### Page excerpt
Based on that alone, the whole idea just shouldn't get past the "hey what if we..." stage.
 
Also heard a story (of course, its JUST a story) supposedly from a guy who worked at a (shall remain nameless) gun manufacturer, who included a couple fired cases shipped with each pistol. According to the story, what the guys would do was test fire the gun, then grab a couple empties from the range bin, and drop them into the envelope that went into the gun box.

According to them, they were more than complying with the law. The law required a piece of fired brass to go with each gun, and they provided TWO of them! :D

Cute story, until a different gun from the same batch is used in a crime and leaves an empty case at the scene that matches the one the guys included with YOUR gun.
 
I’m ignorant on the topic, but if it is the brass that is micro-stamped, then couldn’t bad guys use a brass catcher in pre-meditated crimes?

I like your way of thinking. I've always wondered why criminals don't pick up random cases from gun ranges and drop 'em onto the scene. May not thwart the investigation but will sure as heck generate a lot of extra work to delay. :D
 
Cute story, until a different gun from the same batch is used in a crime and leaves an empty case at the scene that matches the one the guys included with YOUR gun.

### Provided data
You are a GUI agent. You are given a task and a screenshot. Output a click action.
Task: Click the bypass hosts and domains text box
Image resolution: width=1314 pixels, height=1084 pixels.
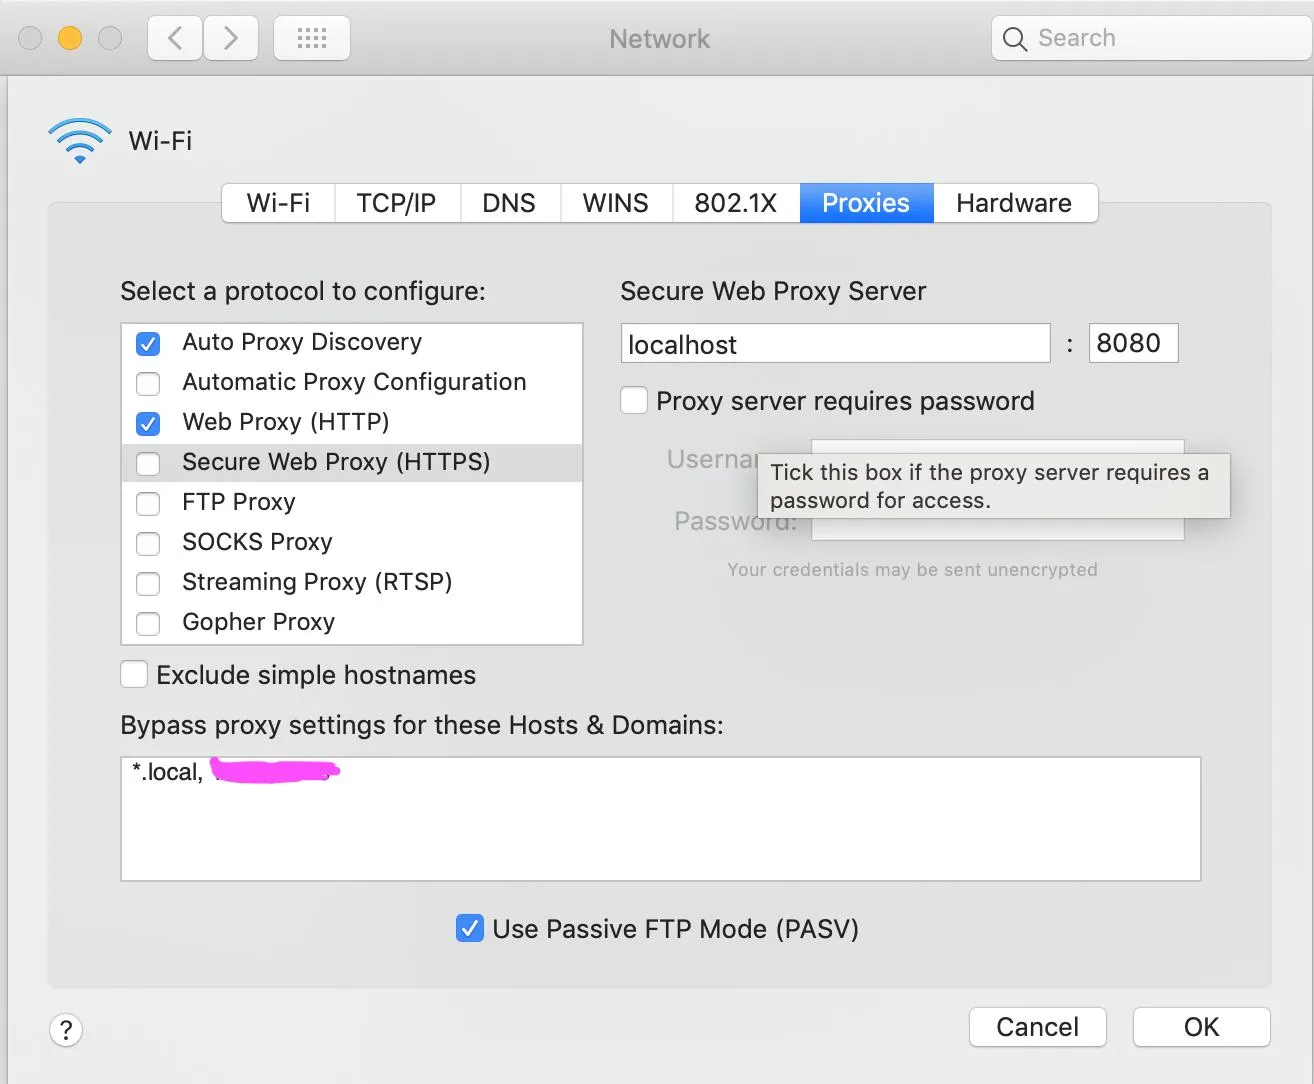point(660,819)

### Activities
**a.** In the gun-brass discussion, what did the workers in the story put into the envelope that went into the gun box?
**b.** Transcribe the stretch of the gun-brass discussion from "Also heard a" through "in pre-meditated crimes?".

### Task-by-task results
**a.** A couple of empty cases they grabbed from the range bin after test firing the gun.

**b.**
Also heard a story (of course, its JUST a story) supposedly from a guy who worked at a (shall remain nameless) gun manufacturer, who included a couple fired cases shipped with each pistol. According to the story, what the guys would do was test fire the gun, then grab a couple empties from the range bin, and drop them into the envelope that went into the gun box.

According to them, they were more than complying with the law. The law required a piece of fired brass to go with each gun, and they provided TWO of them! :D

Cute story, until a different gun from the same batch is used in a crime and leaves an empty case at the scene that matches the one the guys included with YOUR gun.
 
I’m ignorant on the topic, but if it is the brass that is micro-stamped, then couldn’t bad guys use a brass catcher in pre-meditated crimes?